## [Passage to read]
** begin **
I'm struggling to understand your concern here, but I think I see why you're concerned. I think you are under a false impression here. If I was suggesting the whole sun (by size) is made of solid iron, there would be a *serious* problem, and I think that's what you believe I am suggesting. I'm not. I'm simply suggesting that whatever "structures" exist in the sun, and were we to count up the elements (by weight), most of the overall mass of the sun would come from iron. There is a big diefference between these two ideas. I think you are suggesting that we aren't starting with the same mass, but we are starting with the same mass. I'm simply going to end up with "less" hydrogen, and "less" helium to make up for the extra iron in my model, but I still cannot exceed the total mass in my model *without* going back to that rock on a string explanation.
** end **
## [Stored data]
** begin **
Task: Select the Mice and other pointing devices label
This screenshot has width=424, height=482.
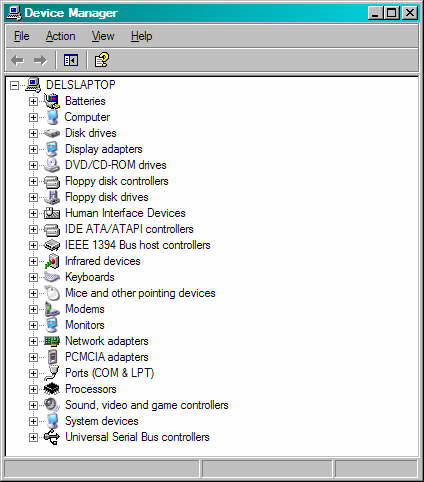Action: pyautogui.click(x=140, y=293)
** end **
Reproduce the full text on iron and the sun's mass word for word.

## [Result]
I'm struggling to understand your concern here, but I think I see why you're concerned. I think you are under a false impression here. If I was suggesting the whole sun (by size) is made of solid iron, there would be a *serious* problem, and I think that's what you believe I am suggesting. I'm not. I'm simply suggesting that whatever "structures" exist in the sun, and were we to count up the elements (by weight), most of the overall mass of the sun would come from iron. There is a big diefference between these two ideas. I think you are suggesting that we aren't starting with the same mass, but we are starting with the same mass. I'm simply going to end up with "less" hydrogen, and "less" helium to make up for the extra iron in my model, but I still cannot exceed the total mass in my model *without* going back to that rock on a string explanation.